*** Extracted data ***

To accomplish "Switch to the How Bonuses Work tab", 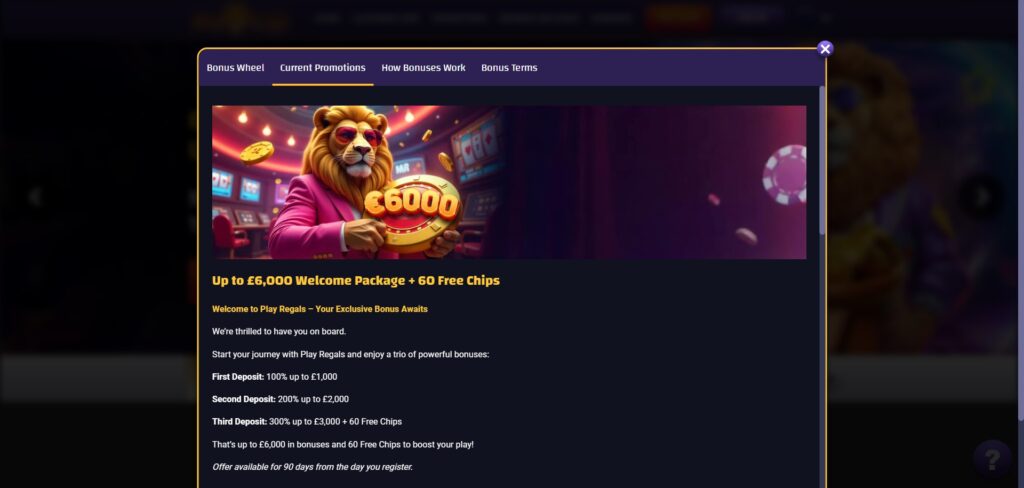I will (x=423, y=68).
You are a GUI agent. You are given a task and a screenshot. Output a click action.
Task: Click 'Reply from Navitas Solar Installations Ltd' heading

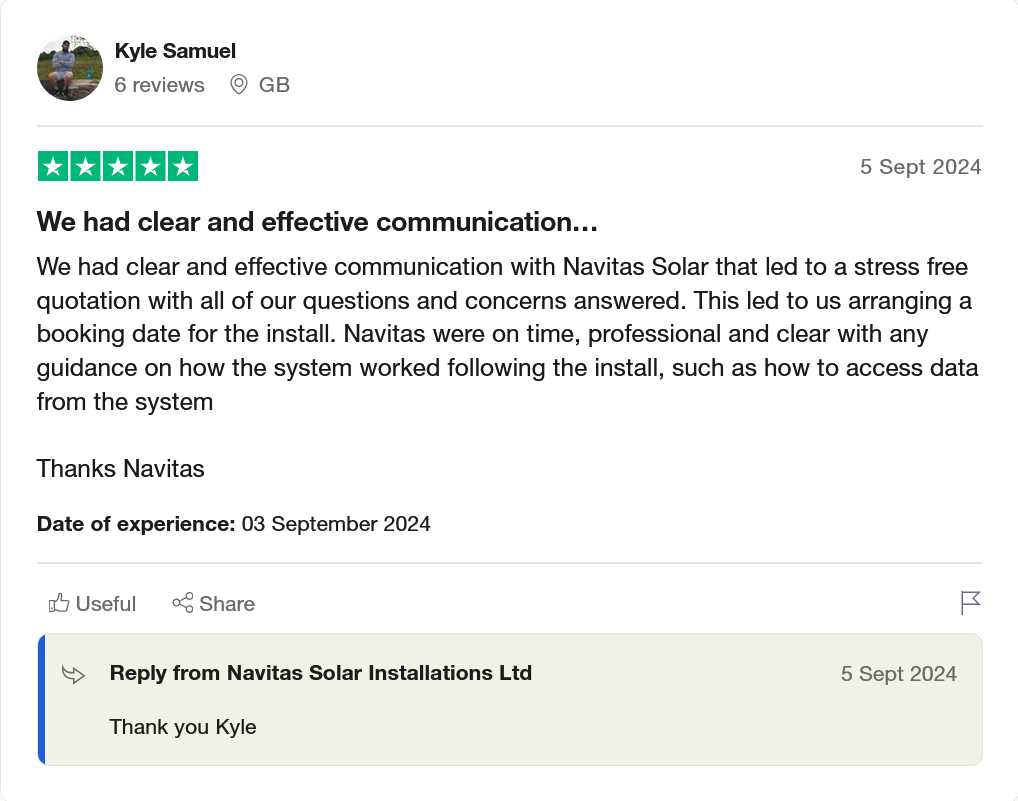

***
*** Extracted data ***

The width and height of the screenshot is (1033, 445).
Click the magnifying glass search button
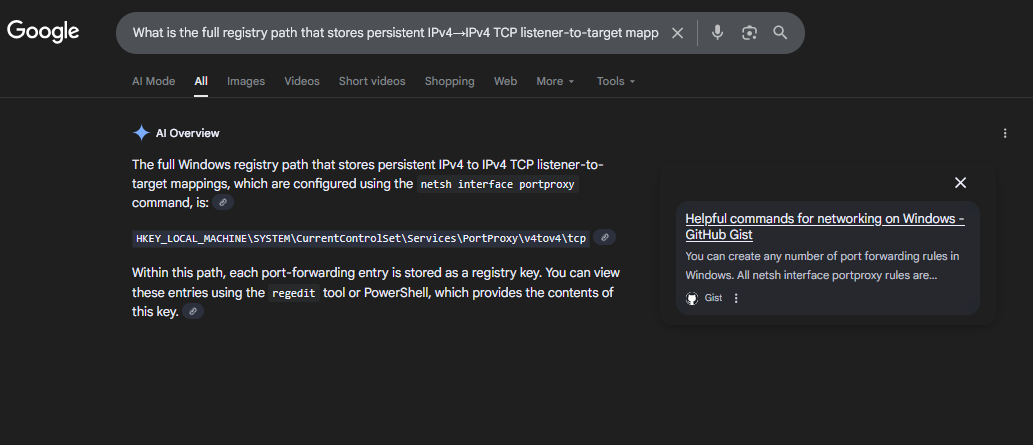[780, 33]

***

Required action ▸
Your answer should be the lines above, from the line containing "You are a GUI" up to and including the line containing "Task: Click 'Reply", reproduced exactly and with nothing else.

Answer below ▸
You are a GUI agent. You are given a task and a screenshot. Output a click action.
Task: Click 'Reply from Navitas Solar Installations Ltd' heading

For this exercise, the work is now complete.